NEW YORK, Sept. 16, 2015 –
Today, Agriculture Secretary Tom Vilsack and Environmental Protection Agency Deputy Administrator Stan Meiburg announced the United States' first-ever national food waste reduction goal, calling for a 50-percent reduction by 2030. As part of the effort, the federal government will lead a new partnership with charitable organizations, faith-based organizations, the private sector and local, state and tribal governments to reduce food loss and waste in order to improve overall food security and conserve our nation's natural resources. The announcement occurs just one week before world leaders gather at the United Nations General Assembly in New York to address sustainable development practices, including sustainable production and consumption. As the global population continues to grow, so does the need for food waste reduction.

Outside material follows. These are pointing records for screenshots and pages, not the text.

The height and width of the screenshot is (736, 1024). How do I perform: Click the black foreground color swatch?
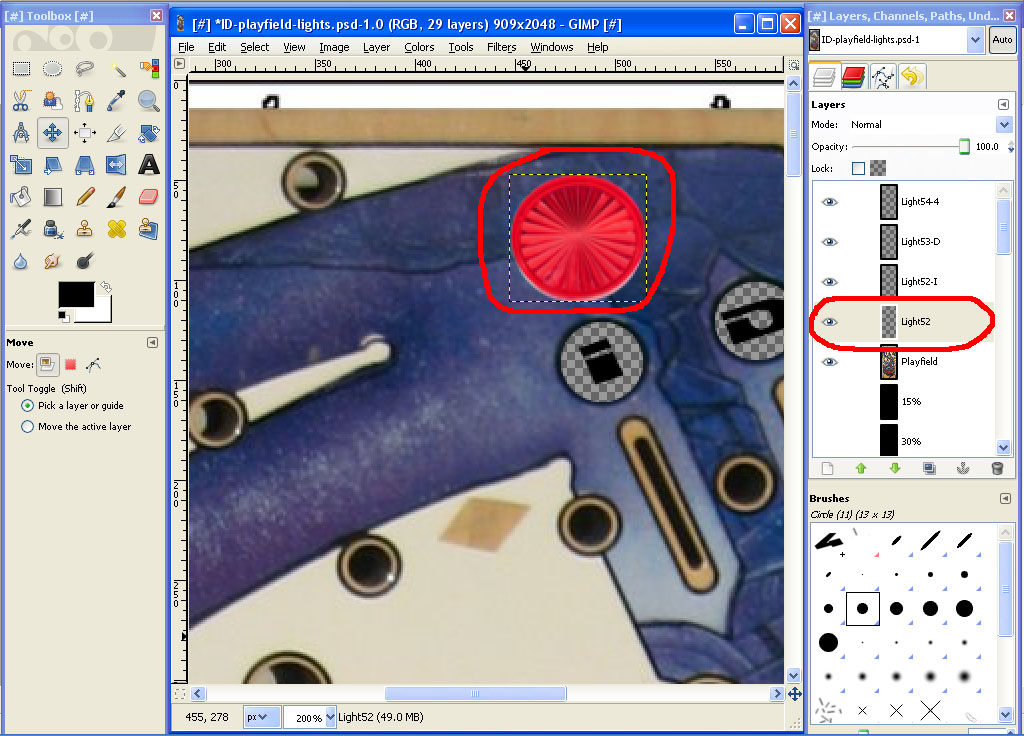click(x=74, y=294)
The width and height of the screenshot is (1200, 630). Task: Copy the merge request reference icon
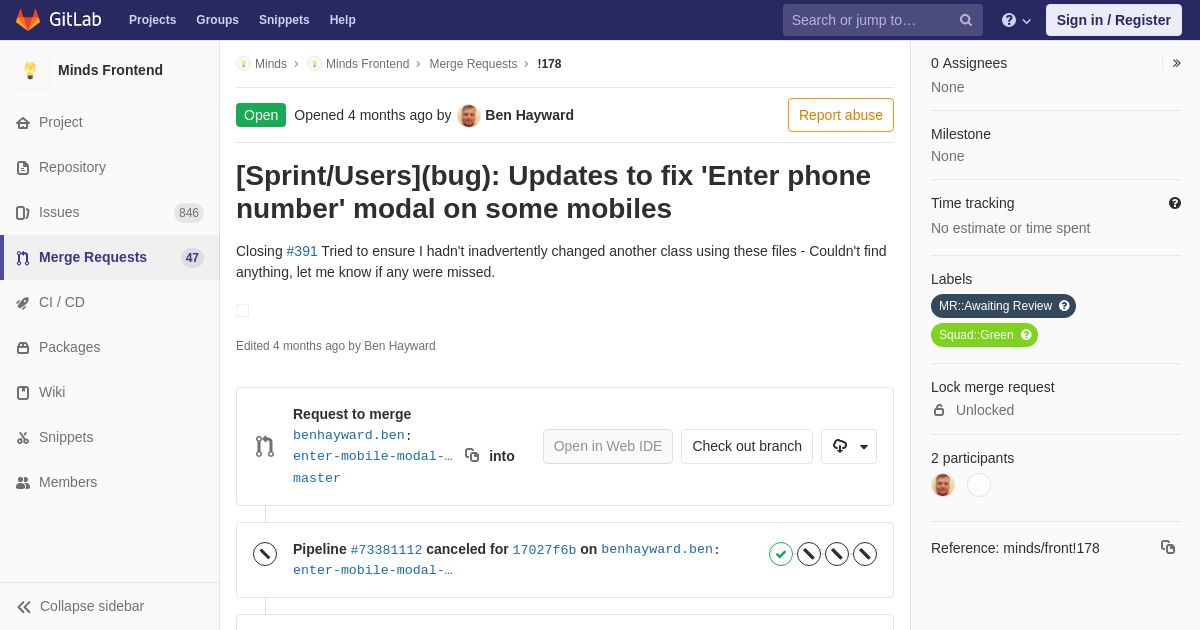click(x=1168, y=547)
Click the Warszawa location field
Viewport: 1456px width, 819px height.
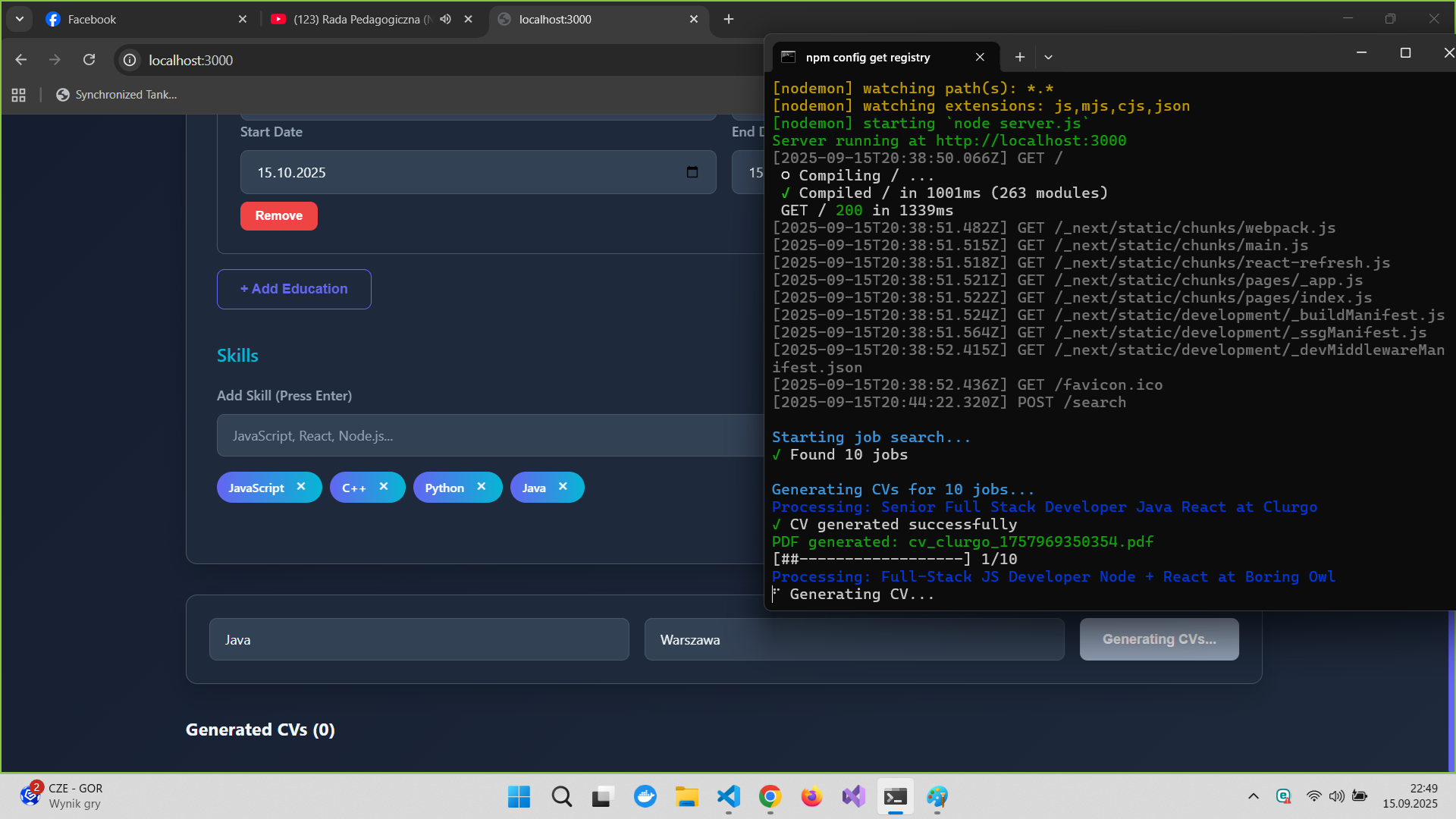click(x=854, y=639)
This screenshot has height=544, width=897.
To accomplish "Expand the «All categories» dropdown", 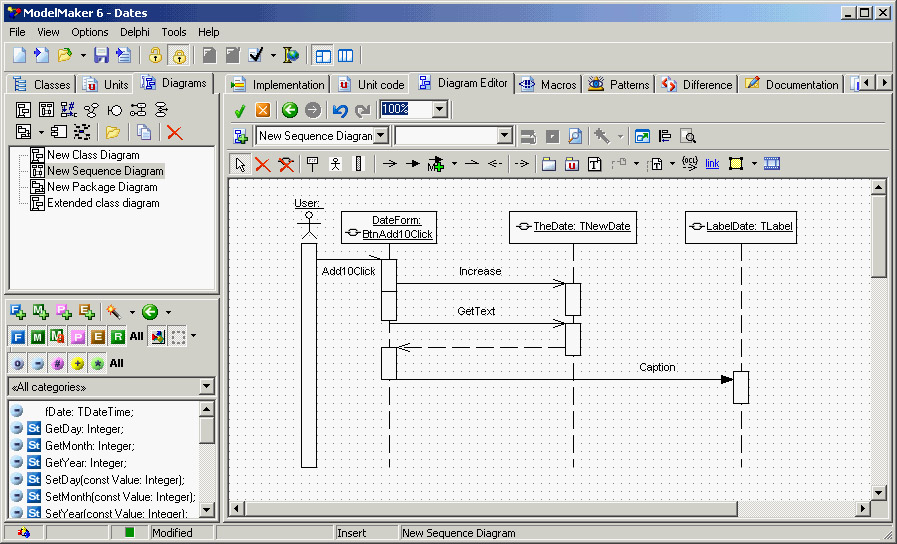I will [206, 387].
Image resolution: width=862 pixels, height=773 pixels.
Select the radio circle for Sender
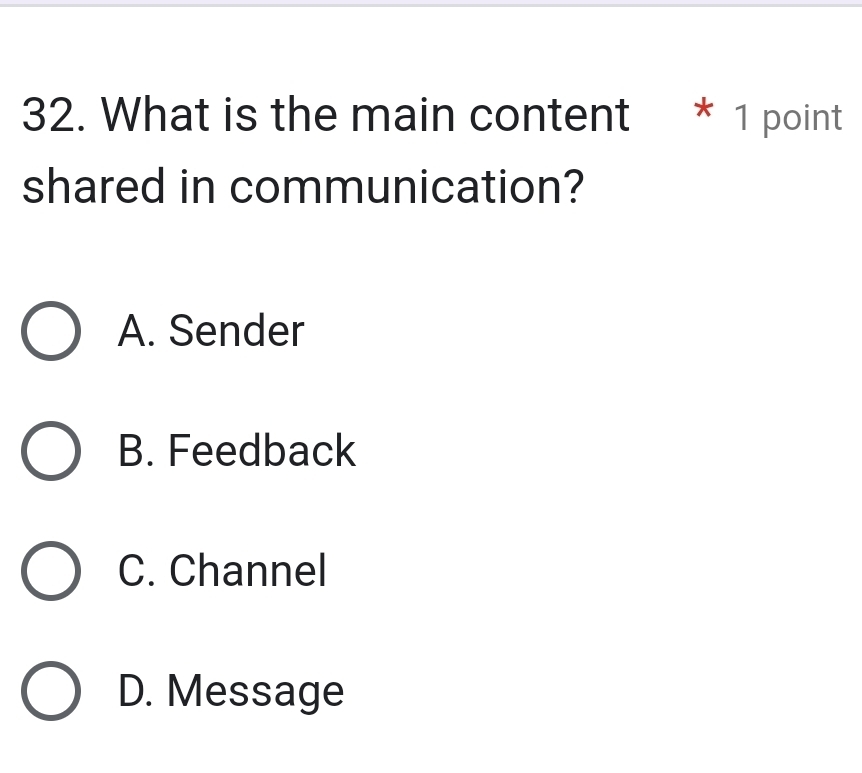click(50, 331)
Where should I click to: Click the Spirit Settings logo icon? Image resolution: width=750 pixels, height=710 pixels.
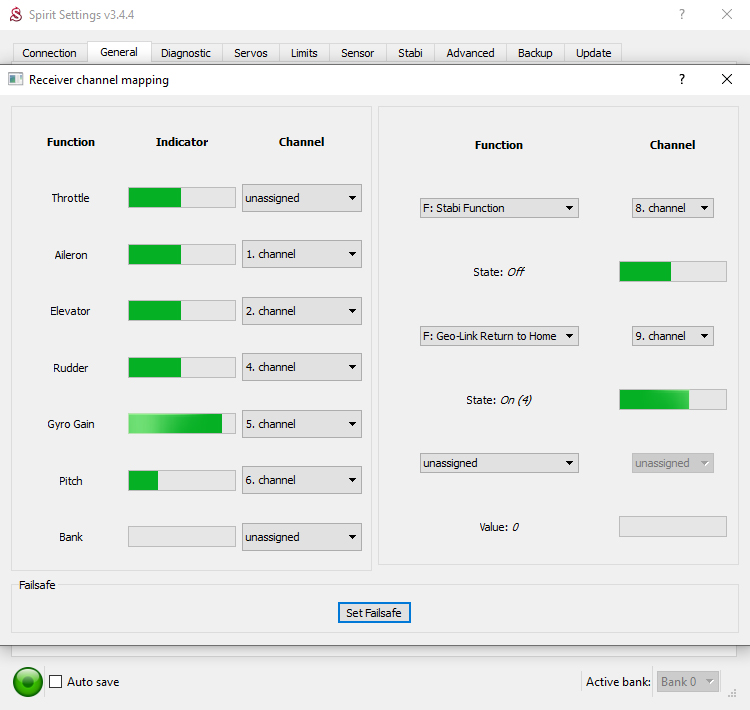15,15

"The United States enjoys the most productive and abundant food supply on earth, but too much of this food goes to waste," said Agriculture Secretary Tom Vilsack. "An average family of four leaves more than two million calories, worth nearly $1500, uneaten each year. Our new reduction goal demonstrates America's leadership on a global level in in getting wholesome food to people who need it, protecting our natural resources, cutting environmental pollution and promoting innovative approaches for reducing food loss and waste."
Food loss and waste in the United States accounts for approximately 31 percent—or 133 billion pounds—of the overall food supply available to retailers and consumers and has far-reaching impacts on food security, resource conservation and climate change. Food loss and waste is single largest component of disposed U.S. municipal solid waste, and accounts for a significant portion of U.S. methane emissions. Landfills are the third largest source of methane in the United States. Furthermore, experts have projected that reducing food losses by just 15 percent would provide enough food for more than 25 million Americans every year, helping to sharply reduce incidences of food insecurity for millions.
"Let's feed people, not landfills. By reducing wasted food in landfills, we cut harmful methane emissions that fuel climate change, conserve our natural resources, and protect our planet for future generations" said EPA Administrator Gina McCarthy. "Today's announcement presents a major environmental, social and public health opportunity for the U.S., and we're proud to be part of a national effort to reduce the food that goes into landfills."
Ongoing federal initiatives are already building momentum for long-term success. In 2013, USDA and EPA launched the U.S. Food Waste Challenge, creating a platform for leaders and organizations across the food chain to share best practices on ways to reduce, recover, and recycle food loss and waste. By the end of 2014, the U.S. Food Waste Challenge had over 4,000 active participants, well surpassing its initial goal of reaching 1,000 participants by 2020.
In addition to the U.S. Food Waste Challenge, USDA has unveiled several food loss reduction initiatives over the past few years, including an app to help consumers safely store food and understand food date labels, new guidance to manufacturers on donating misbranded or sub-spec foods, and research on innovative technologies to make reducing food loss and waste cost effective. USDA will build on these successes with additional initiatives targeting food loss and waste reduction throughout its programs and policies.
In addition, today, USDA is launching a new consumer education campaign through its Center for Nutrition Policy and Promotion with information on food loss and waste facts and reduction tips. Moreover, a new section on ChooseMyPlate.gov will educate consumers about reducing food waste to help stretch household budgets.
USDA and EPA will also continue to encourage the private sector—food service companies, institutions, restaurants, grocery stores, and more—to set their own aggressive goals for reducing food loss and waste in the months ahead.
This article was excerpted from the USDA website on September 16, 2015.